Ancak gerçek dünyada -ki bu o kadar da basit değildir- ekonomik dalgalanmaları yönlendiren tek güç talep şokları değildir. Geçtiğimiz birkaç yılda öğrendiğimiz gibi, arz şokları sadece mevcut olmakla kalmıyor, aynı zamanda büyük ve kalıcı da olabiliyor. Olumsuz arz şokları, tıpkı yüksek enflasyon beklentileri gibi, enflasyon ile işsizlik arasındaki dengeyi yönetmeyi daha zor ve maliyetli hale getirmektedir. Talepteki keskin bir düşüş hem ekonomik aktiviteyi hem de enflasyonu azaltırken, küresel petrol arzının ani kaybı gibi arzdaki keskin bir düşüş enflasyonu artırıyor ve ekonomik faaliyeti (canlılığı) azaltmaktadır. Faiz oranlarını artırarak enflasyonla mücadele etmeye çalışmak, ekonomik aktiviteyi ve istihdamı daha da azaltacak; ekonomik aktiviteyi ve istihdamı artırmak için faiz oranlarını düşürmek ise enflasyonu daha da yükseltecektir. Bu nedenle, kalıcı bir arz şokunun para politikası araçlarıyla karşılanması, yetkinin bir tarafına yardımcı olabilirken, yetkinin diğer tarafından daha da büyük sapmalara neden olabilir.

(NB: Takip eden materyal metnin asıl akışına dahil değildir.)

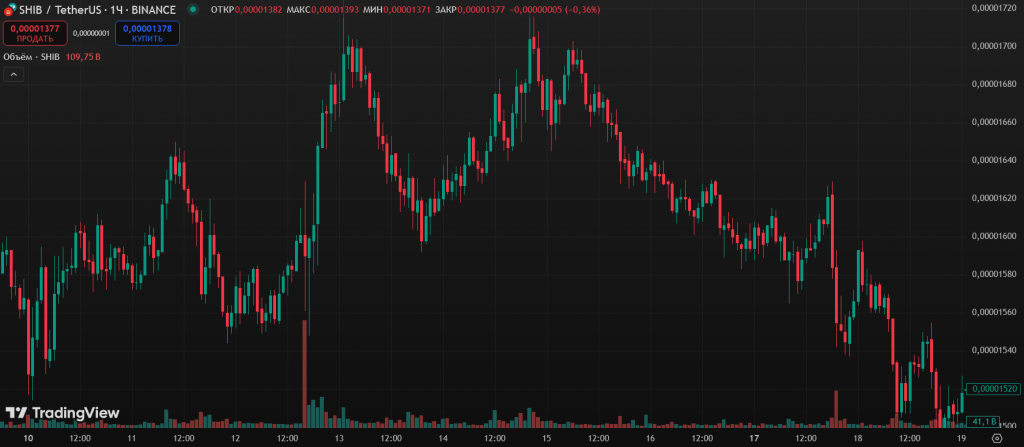Image resolution: width=1024 pixels, height=447 pixels.
Task: Collapse the indicator legend with chevron button
Action: 13,75
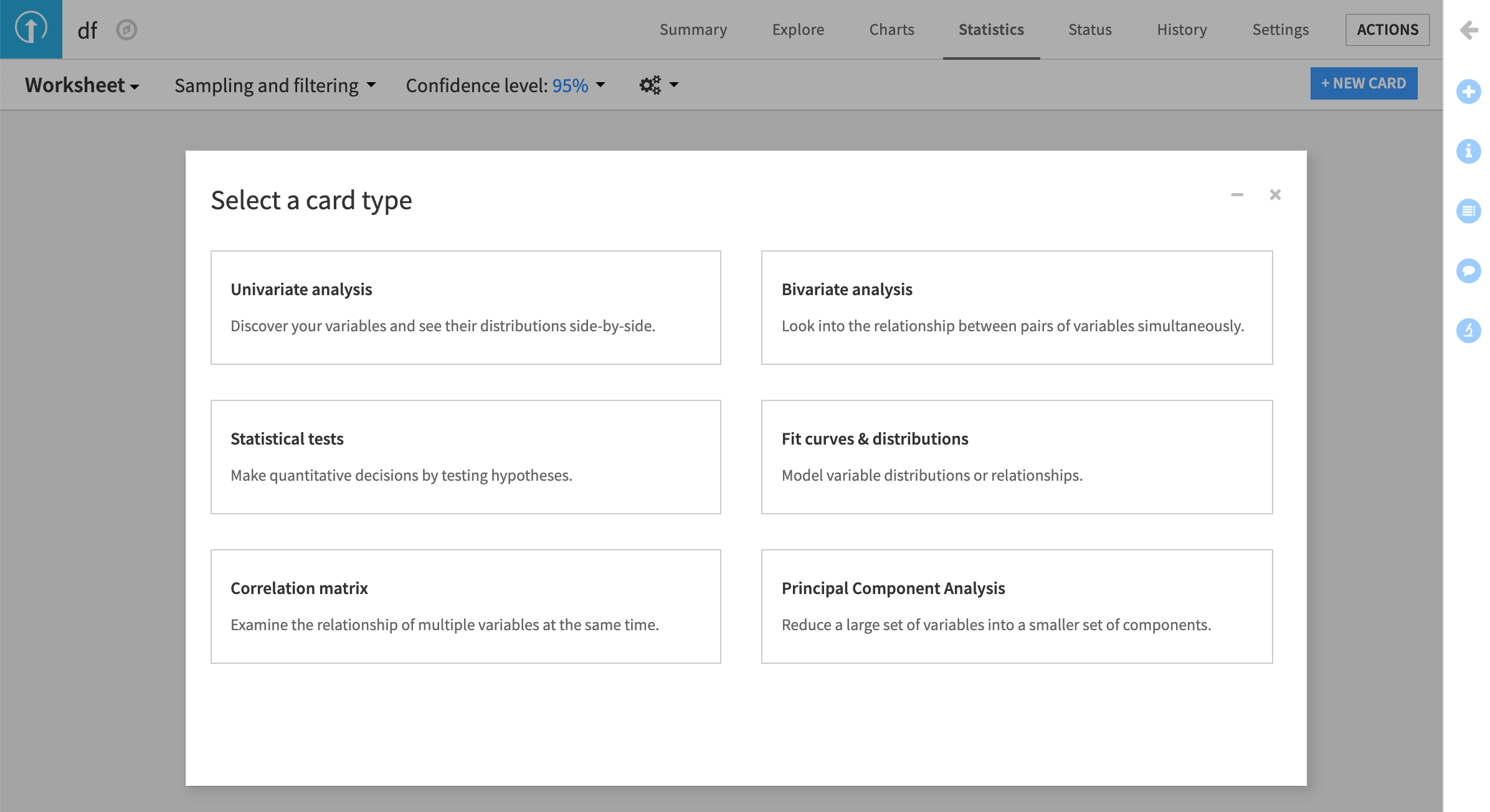Choose the Correlation matrix card
Viewport: 1490px width, 812px height.
pyautogui.click(x=465, y=607)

Pandemi Dönemi ve Sonrasında Enflasyon, İşsizlik

Şimdi pandemi deneyimine geçeyim. Enflasyon 2021 yılında yükselmiş ve 2022 yılı ortası itibarıyla kişisel tüketim harcamalarına (personal consumption expenditures-PCE) dayalı 12 aylık enflasyon, Federal Açık Piyasa Komitesi’nin yüzde 2 hedefinin oldukça üzerine çıkarak yüzde 7’ye ulaşmıştır. Bu, 1970’lerden bu yana enflasyonda yaşanan en önemli artış olup, gelecekteki enflasyon beklentilerini artırabileceği ve enflasyonu yeniden düşürmenin zorlu bir ödünleşim (yani çok daha yüksek işsizlik) gerektirebileceği yönündeki korkuları tetiklemiştir.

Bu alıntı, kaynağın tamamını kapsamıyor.